Center = Heart = Love:

Joseph Chilton Pierce argues in The Heart-Mind Matrix that heart intelligence has been massively neglected to humanity’s detriment. He describes the heart as our main source for ‘coherence’ (within ourselves and with others) and our primary access point to a deeper understanding of the interrelatedness between spirit (energy) and matter (body, nature). Recent research (e.g., HeartMath) sees the heart as the organ with the strongest magnetic radiance. In our integral life model, the heart serves as the central ‘integrator’ between the two axes: the vertical axis linking us to ‘earth’ and ‘heaven’ and hence connects our body-seated vitality with our mind-seated innovativeness; and the horizontal axis linking our reflective, creative (receiving), active, co-creative (giving) qualities. The role of the heart as the ‘seat of love’ cannot be overemphasized, if love is understood as the capacity to embrace the whole of existence. Love, in this unconditional form, embraces life as it is, and recognizes, affirms, and nurtures its wholeness, thereby creating an enabling field for healthy co-evolution.

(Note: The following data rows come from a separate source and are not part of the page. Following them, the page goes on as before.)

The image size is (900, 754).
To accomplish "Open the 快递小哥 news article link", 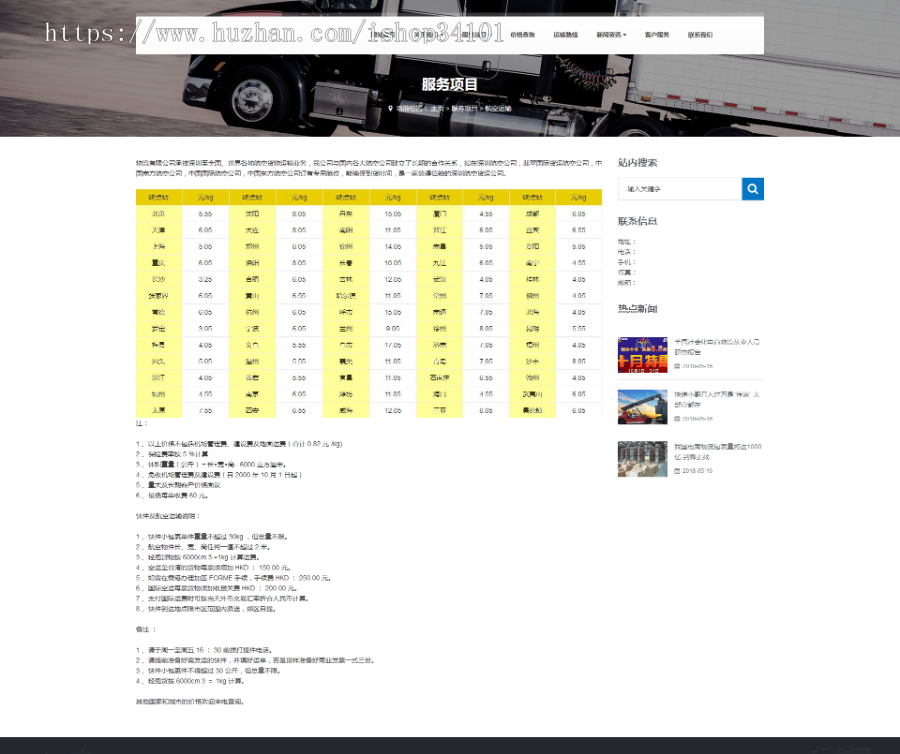I will point(717,398).
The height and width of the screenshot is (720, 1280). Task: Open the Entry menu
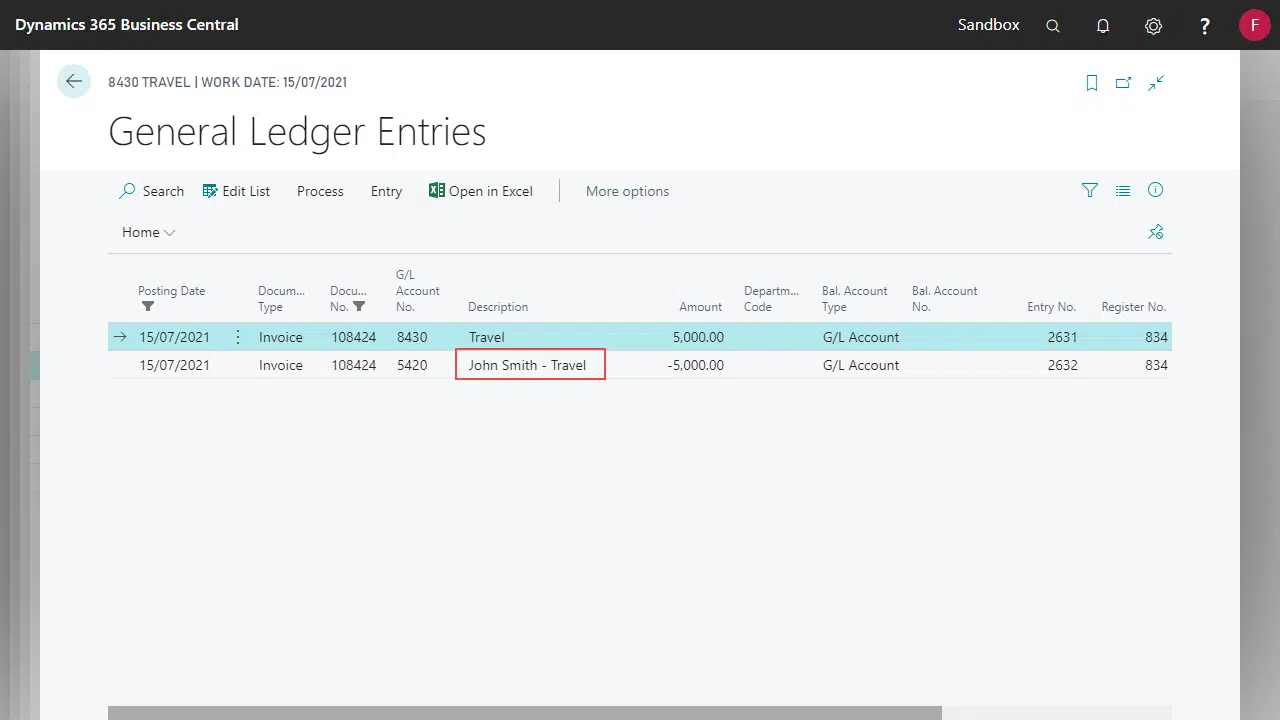tap(386, 191)
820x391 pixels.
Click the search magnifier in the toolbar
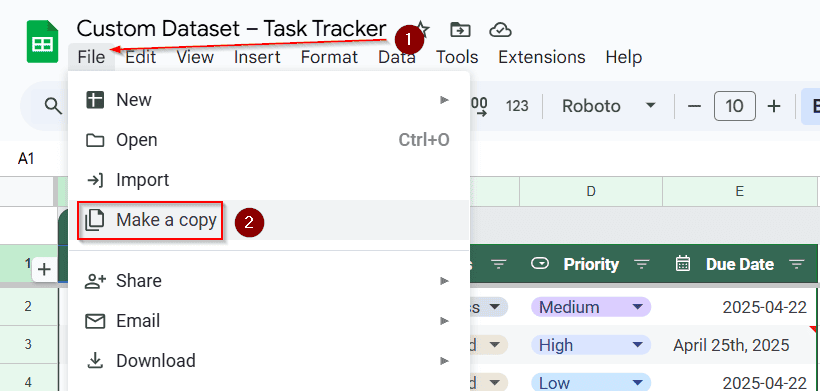point(53,106)
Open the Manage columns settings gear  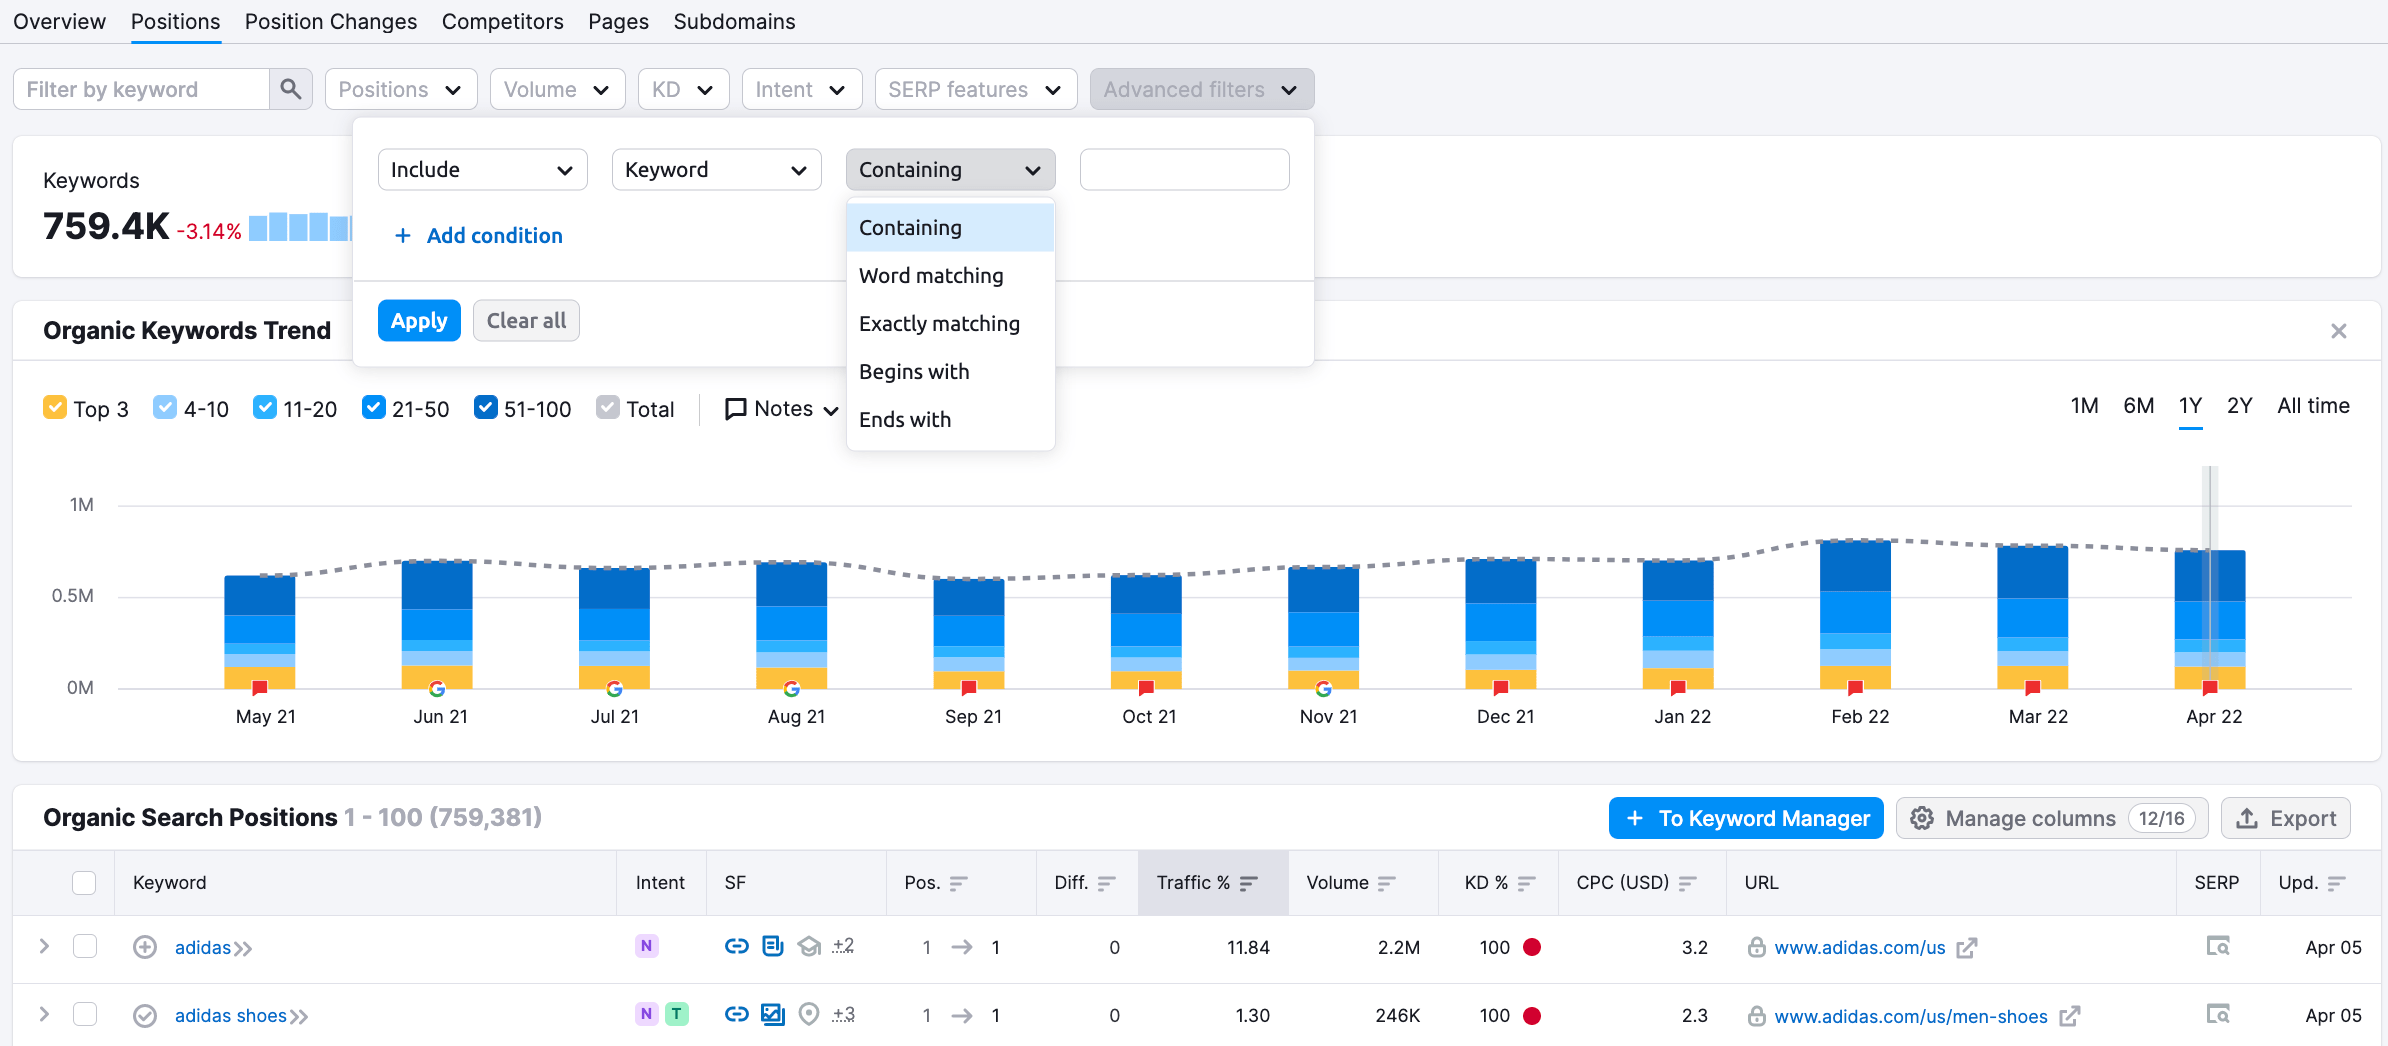1922,818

III. Living the Imago Integralis: Integral Life as Care-ing Life

Now, we are ready to engage with the ‘I-CARE’ process that activates the ‘imago integralis.’ It dynamically integrates all the Integral Life qualities and serves to continuously nourish and expand them. Gradually, we ‘embody’ Integral Life within ourselves and increase our impact on serving Integral Life as a whole.

I = Inspiration for the Call = ‘Heart / Core’ (Center):

We regard the heart as the starting point for activating the ‘imago integralis.’ We are reminded that it is in our hearts where we most easily hear the ‘call’ for transformation, evolution, and for higher levels of union with the whole of life. The full development of an integral life is dependent on the harmonious expansion of each quality in dynamic relationship with all others—with the heart playing a calibrating, resonance-creating, inspirational, and integrative function.

C = Cultivate Vitality = ‘Body / Feet’ (South):

Following our call for healing and ‘whole-ing,’ we learn to listen, ever deeper, to the encoded intelligence of the body. This keeps us grounded in the process, making us real, ‘earthed,’ and rooted in a particular place to which we seek to contribute.

A = Awaken Creative Potential = ‘Left Hand’ (East):

In touch with our call, our body, and the grounds of our reality, we now draw on our inner creative and intuitive wisdom sources. We listen within, allow new images to emerge, and connect with the creative energy and potency such images hold.

R = Reframe Knowledge Towards Innovation = ‘Mind / Head’ (North):

As per Einstein, who called the intuition a ‘sacred gift’ and saw the rational mind as its faithful servant, we only now move to the mind, while remaining strongly connected to our heart and grounded in our bodies to nature. We use our intellect to translate the creative images into newly generated knowledge and innovative thinking, obtaining ‘clarity of mind’ of what needs to be done.

E = Engage Co-Creatively = ‘Right Hand’ (West):

Action follows, not leads, within our ‘I-CARE’ process for a fully embodied life. Having first journeyed centerwards, downwards, inwards, and upwards, we are ready to move outwards. Staying attuned with our heart, body, and creative potential, we advance towards increasing levels of embodiment. Our thoughts and actions become more ‘original,’ sourced from our origins, rather than imitations of the known and repetitions of the old.

Body and mind, left and right side aligned—with a fully activated inspirational and integrative heart center—prepares us to embrace and embody a ‘whole life ecology’ within ourselves. This then serves as the necessary foundation to consciously activate such alignment and continuous CARE in the social systems we are engaged with— from family to community, from enterprise to economy, from society to the world. As within, so without. As below, so above.

This is an opening invitation to embrace the aesthetics of an integral life that renews our divided cultures while revitalizing ourselves. Let us undertake the evolutionary journey, individually and together, towards the ‘imago integralis’ that is calling each of us.